Every school is different, and will have their own curriculum and approach to teaching web development. That said, there are three essential domains of knowledge that will be taught by any quality online bachelor’s in web development.
- Server-side scripting refers to the backend code that runs on a the server and drives the behind-the-scenes functions of a website. This includes the framework that allows the server’s database to communicate with the browser. As a student, you’ll learn server-side coding languages like ASP.NET, C++, Java, PHP, Python and Ruby.
- Database technology refers to the tools that build and maintain the database which stores a website’s data like files, code, and images. As a student pursuing an online bachelor’s in web development, you’ll learn relational database management systems (RDBMS) like Oracle, Microsoft SQL Server, MySQL, IBM DB2, Apache, and MongoDB.

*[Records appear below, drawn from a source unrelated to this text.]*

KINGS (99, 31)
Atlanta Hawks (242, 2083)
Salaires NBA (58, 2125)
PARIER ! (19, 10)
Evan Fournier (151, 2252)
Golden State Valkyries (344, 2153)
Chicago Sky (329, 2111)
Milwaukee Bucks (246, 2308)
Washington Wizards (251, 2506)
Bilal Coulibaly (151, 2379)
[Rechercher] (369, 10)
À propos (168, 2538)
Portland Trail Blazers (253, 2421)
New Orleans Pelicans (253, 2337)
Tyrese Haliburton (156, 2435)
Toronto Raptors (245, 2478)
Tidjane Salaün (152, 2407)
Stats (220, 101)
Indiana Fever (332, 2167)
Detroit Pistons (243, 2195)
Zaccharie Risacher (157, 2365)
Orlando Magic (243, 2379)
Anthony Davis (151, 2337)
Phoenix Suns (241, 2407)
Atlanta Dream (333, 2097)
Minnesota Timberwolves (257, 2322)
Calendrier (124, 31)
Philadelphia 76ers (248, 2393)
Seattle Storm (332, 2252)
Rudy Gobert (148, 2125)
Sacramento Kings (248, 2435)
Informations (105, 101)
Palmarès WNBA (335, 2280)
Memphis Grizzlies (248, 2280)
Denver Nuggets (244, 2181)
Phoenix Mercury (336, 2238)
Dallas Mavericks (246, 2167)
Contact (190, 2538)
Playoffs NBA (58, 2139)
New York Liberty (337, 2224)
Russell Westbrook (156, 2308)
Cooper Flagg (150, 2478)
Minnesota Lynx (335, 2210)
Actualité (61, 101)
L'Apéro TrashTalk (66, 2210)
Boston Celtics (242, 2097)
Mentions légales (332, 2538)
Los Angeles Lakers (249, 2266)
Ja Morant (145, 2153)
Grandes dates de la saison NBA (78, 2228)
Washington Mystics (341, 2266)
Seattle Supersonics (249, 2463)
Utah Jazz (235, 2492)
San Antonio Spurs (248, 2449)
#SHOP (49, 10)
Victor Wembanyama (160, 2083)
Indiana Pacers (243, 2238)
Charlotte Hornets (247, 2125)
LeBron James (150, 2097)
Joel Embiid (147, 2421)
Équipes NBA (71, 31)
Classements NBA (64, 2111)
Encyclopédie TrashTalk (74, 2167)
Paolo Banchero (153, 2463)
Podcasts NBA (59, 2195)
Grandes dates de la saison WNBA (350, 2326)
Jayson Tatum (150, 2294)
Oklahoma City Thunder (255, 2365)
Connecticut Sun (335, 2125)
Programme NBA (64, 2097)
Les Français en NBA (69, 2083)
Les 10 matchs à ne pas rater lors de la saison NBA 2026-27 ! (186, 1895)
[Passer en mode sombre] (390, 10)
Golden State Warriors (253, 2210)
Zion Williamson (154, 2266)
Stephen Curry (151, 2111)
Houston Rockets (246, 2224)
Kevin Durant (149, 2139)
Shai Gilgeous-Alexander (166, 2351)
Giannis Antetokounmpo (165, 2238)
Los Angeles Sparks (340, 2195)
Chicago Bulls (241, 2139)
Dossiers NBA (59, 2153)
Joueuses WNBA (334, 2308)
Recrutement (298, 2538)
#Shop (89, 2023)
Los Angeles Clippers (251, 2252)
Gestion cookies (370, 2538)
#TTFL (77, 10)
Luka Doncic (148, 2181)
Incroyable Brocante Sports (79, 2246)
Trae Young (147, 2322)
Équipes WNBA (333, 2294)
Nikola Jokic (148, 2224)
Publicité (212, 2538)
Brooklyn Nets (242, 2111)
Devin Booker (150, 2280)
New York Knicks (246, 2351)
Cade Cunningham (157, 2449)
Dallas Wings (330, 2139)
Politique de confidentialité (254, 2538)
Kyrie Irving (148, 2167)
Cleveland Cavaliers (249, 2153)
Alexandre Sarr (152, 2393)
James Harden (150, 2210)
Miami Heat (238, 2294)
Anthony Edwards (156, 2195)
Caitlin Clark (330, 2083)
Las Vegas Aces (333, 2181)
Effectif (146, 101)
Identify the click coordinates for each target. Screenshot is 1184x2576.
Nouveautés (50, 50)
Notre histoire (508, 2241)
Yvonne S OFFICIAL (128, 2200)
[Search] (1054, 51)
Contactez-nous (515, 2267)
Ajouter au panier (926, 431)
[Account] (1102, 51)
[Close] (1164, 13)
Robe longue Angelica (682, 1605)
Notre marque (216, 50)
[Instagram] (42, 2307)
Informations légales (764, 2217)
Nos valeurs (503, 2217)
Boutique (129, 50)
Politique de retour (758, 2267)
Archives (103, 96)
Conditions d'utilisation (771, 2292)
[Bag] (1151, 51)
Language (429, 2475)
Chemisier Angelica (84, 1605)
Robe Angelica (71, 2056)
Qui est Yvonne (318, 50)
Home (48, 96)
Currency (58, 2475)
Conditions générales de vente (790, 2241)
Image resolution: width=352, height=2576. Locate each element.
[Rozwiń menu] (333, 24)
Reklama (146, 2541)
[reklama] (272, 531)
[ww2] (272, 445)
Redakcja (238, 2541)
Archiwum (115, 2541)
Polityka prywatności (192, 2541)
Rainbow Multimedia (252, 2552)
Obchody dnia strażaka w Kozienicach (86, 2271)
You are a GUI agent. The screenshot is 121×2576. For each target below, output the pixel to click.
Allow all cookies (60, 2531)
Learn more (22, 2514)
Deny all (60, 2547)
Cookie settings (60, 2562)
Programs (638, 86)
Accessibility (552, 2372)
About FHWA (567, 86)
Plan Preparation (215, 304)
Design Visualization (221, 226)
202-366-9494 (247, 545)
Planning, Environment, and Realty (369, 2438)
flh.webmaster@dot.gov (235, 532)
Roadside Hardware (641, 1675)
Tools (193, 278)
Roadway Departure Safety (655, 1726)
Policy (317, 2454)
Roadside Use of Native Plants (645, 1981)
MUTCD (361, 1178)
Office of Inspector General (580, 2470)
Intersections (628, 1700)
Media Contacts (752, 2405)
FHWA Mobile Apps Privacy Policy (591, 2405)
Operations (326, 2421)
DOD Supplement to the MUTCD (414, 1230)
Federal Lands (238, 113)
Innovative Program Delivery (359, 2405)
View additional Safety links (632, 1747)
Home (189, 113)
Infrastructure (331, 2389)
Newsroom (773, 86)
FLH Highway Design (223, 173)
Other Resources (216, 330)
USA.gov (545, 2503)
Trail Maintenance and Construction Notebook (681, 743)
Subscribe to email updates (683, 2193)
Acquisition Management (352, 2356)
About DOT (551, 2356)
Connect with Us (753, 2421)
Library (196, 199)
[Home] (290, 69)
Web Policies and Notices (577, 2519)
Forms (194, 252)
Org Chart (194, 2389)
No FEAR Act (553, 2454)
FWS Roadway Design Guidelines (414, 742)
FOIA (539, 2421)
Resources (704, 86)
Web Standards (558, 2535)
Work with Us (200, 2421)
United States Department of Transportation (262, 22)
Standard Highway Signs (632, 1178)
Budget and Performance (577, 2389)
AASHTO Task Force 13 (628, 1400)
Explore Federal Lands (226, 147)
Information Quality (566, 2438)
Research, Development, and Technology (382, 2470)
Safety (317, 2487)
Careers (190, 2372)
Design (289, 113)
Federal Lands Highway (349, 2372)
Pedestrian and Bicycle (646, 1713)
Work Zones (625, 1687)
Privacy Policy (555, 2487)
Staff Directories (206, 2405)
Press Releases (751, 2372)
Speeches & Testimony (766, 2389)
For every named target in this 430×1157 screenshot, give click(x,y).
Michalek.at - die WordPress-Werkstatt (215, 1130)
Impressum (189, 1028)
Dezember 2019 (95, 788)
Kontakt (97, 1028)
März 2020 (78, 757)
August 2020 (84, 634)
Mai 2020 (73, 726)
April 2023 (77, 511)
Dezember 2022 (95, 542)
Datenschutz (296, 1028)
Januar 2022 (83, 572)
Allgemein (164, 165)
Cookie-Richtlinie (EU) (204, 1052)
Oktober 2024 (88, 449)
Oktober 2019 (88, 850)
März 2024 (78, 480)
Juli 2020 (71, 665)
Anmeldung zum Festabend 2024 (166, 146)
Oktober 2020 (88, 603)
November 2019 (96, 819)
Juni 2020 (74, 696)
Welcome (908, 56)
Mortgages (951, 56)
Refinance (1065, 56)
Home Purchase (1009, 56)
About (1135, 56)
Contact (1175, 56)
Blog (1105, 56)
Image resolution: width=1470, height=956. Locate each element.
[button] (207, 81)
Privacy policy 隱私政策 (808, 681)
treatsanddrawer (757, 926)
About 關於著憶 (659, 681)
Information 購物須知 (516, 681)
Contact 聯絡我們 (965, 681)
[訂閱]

In addition to the coding skills that make up much of a web development bachelor’s degree program, you’ll also cover topics like Internet regulations, Security, Systems design, Graphics and images. In addition, many schools offer a minor or concentration in areaas like cyber security or networking.
What Positions are Available in the Field?
What is the Job Outlook with a Bachelor’s in Web Development?
U.S. News a World Report ranks Web Development 8th in “Best Technology Jobs,” and it’s easy to see why. Web developers earn a median base salary of $66,130, and those at the top of the field can earn upwards of $100,000. Demand is also high, with 21,300 jobs currently open. Better still, the job future looks bright, as the US Department of Labor Statistics projects that the demand for Web will grow 15% by 2022. Best of all, web developers enjoy their work. Web developers report an excellent work/life balance, and 1 in 6 work for themselves. A survey of 1,608 professionals on PayScale found that Web Development was given a 5 out of 5 job satisfaction rating. The potential for satisfying work with a great salary makes a bachelor’s in web development a very attractive option.